After last week’s deluge the river ran wild with rain. It had transformed overnight from a sinuous set of bends where kingfishers flared like blue flames to a wild and churning tempest. The mud-brown water was washing off the mountains and cascading through steep granite galleries to roil across the plain towards the lake. The thrum and roar were recognisable, storms having altered the shape and nature of the rivermouth before.
It’s easy to arrive somewhere and imagine it from only that moment on, as if it were set in its ways, fixed and immobile. For the same reason we sometimes find ourselves looking at old photographs of friends and family, even ourselves, and not recognising the earlier incarnations, unable to twine the past and the present together, the unknowable processes of growth.

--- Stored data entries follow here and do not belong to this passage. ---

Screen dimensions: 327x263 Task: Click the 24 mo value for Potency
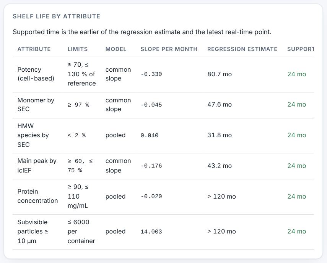(x=296, y=74)
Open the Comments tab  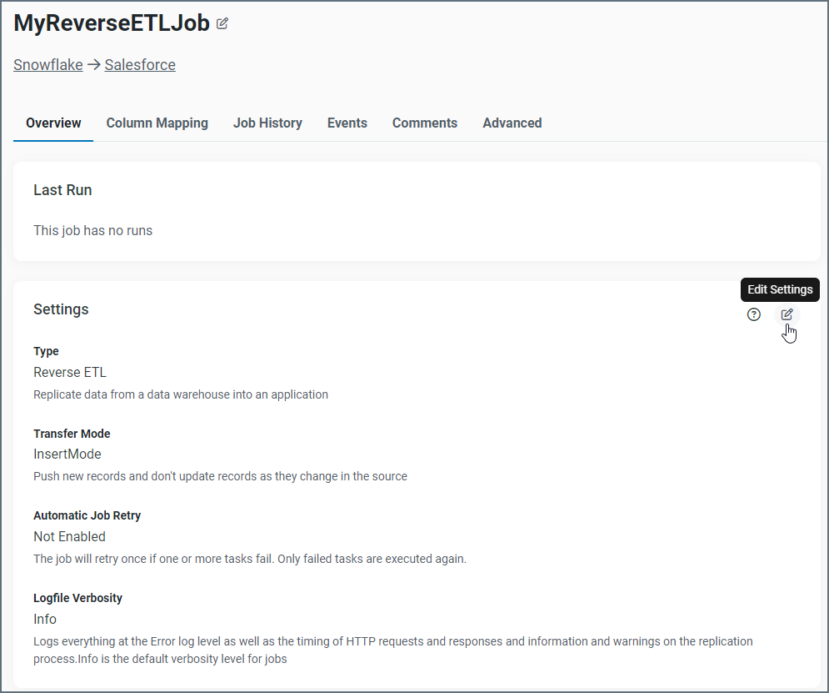[x=425, y=123]
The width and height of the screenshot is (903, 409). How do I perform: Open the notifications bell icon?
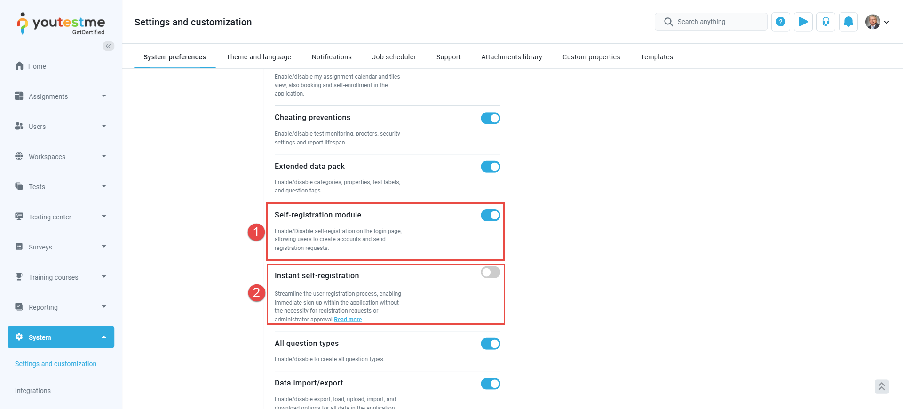(x=848, y=22)
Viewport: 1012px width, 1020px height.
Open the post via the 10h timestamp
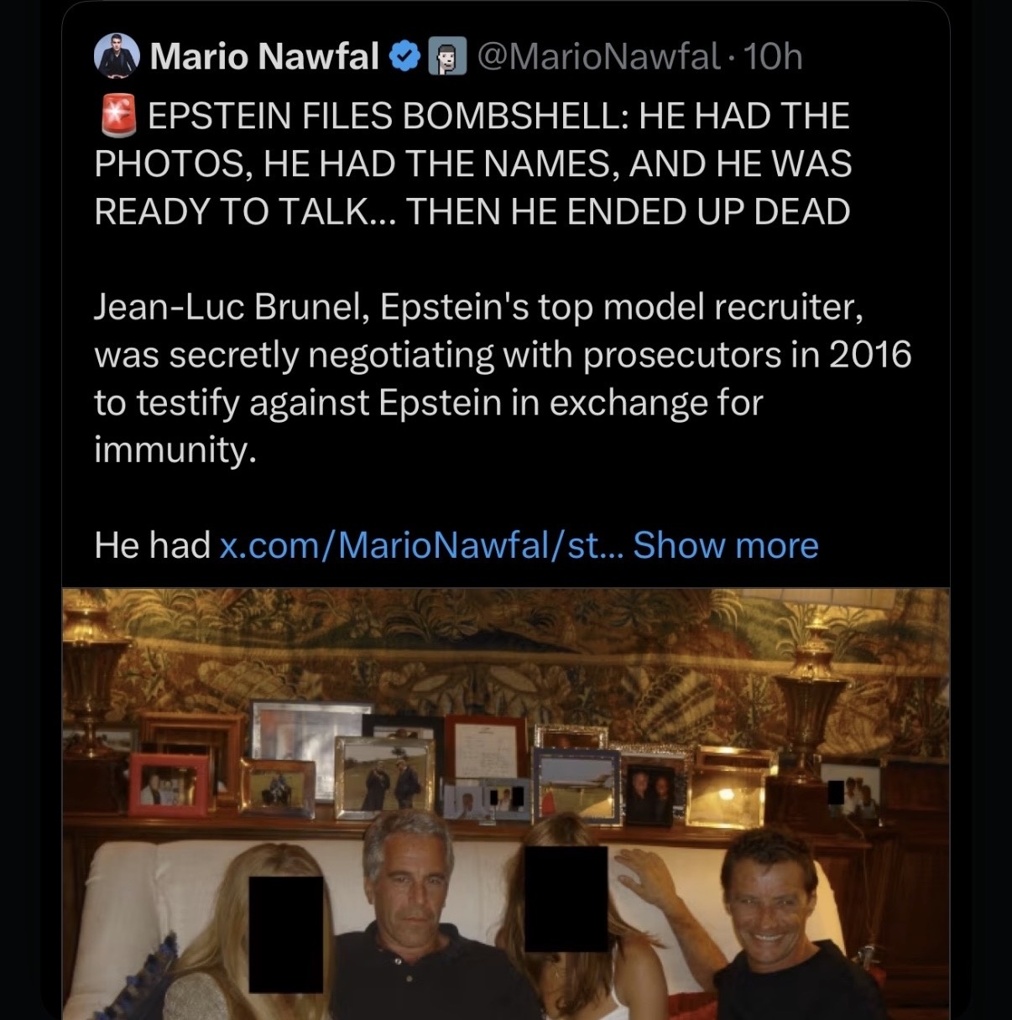click(773, 56)
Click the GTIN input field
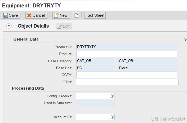 [x=127, y=82]
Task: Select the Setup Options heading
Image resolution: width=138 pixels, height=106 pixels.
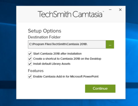Action: (x=45, y=31)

Over the years I’ve watched the river rise and fall, weave and wend its way along a channel of ghostly willows before spilling into the lake. I’ve crossed it in the lucid light of June when it harboured sinkholes that swallowed my steps. I’ve crept along its edges in summer when pelicans gather at its shallow mouth, the sun-reflected water glistening about their feathers. I’ve seen the sandy banks sheered away and trees carried downstream; I’ve watched sandbars reach out and then withdraw as if unsure of the intimacy. But more than anything else, I’ve observed the river’s bewildering ability to change, the unforeseeable shaping of its ways.
A few days before the rains a friend wrote to me about C.P. Cavafy’s poem, ‘Ithaca,’ and I was reminded of it again as we walked beside the rising river. Cavafy was born in cosmopolitan Alexandria in 1863, a Greek well-versed in the Hellenistic history of the Egyptian city and the works of antiquity. Inspired by the journey of Homer’s Odysseus back to his native island of Ithaca in The Odyssey, Cavafy wrote his poem with the journey of the soul in mind, sensing that Ithaca – a spiritual as well as geographical entity – was the end of our days, a place to arrive at in good time. A great white egret flashed from a sandbank and struggled into a headwind over the lake. We watched the swirl of brown water needle the blue, translucent edge.

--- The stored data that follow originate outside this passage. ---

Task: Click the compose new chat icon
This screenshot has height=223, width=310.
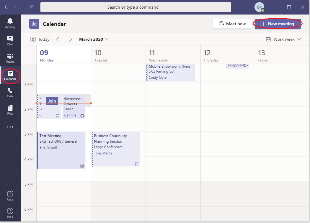Action: 31,7
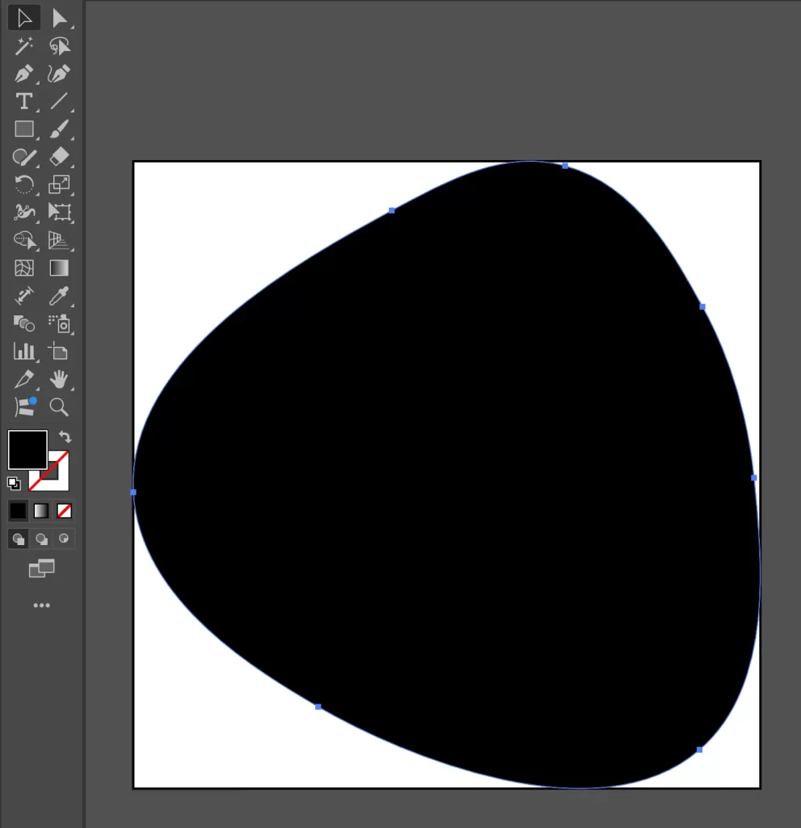This screenshot has height=828, width=801.
Task: Pick the Magic Wand tool
Action: (24, 46)

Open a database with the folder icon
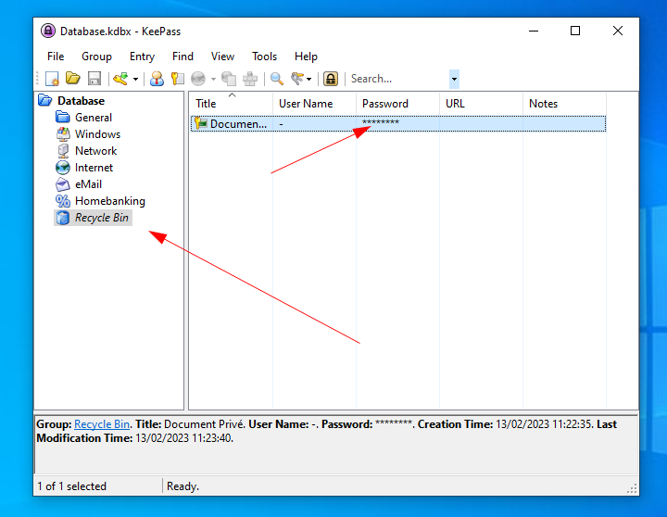pos(72,80)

I’d become attached to the river in our first season, finding birds and reptiles and wildflowers of all kinds in the lagoon that encircled the estuary. Squacco herons and glossy ibis lowered into the marsh and grey herons patrolled the shallows. Marsh plants thrived in the warm waters and the ponds chorused with frogs; the still surface suddenly rippling with snakes. It was a luminous and enriching place to pass the hours.
By the following summer, though, the lagoon was gone, displaced by the river’s mercurial course. A sandy escarpment was all that remained and I was dismayed that the wetland could have vanished so quickly. But when the currents soon shifted again, enabling unexpected species to take root in new lagoons along the shore, I began to understand how the river was remade each day. As the surge of wild water pours through the channel, emptying the mountains of rain, the shape of its banks is changing, being sluiced away and streaming endlessly into the lake. The river is always arriving, beginning again and again, never reaching its Ithaca.
As you set out for Ithaca
hope the voyage is a long one,
full of adventure, full of discovery.
Laistrygonians and Cyclops,
angry Poseidon – don’t be afraid of them:
you’ll never find things like that on your way
as long as you keep your thoughts raised high,
as long as a rare excitement
stirs your spirit and your body.
Laistrygonians and Cyclops,
wild Poseidon – you won’t encounter them
unless you bring them along inside your soul,
unless your soul sets them up in front of you.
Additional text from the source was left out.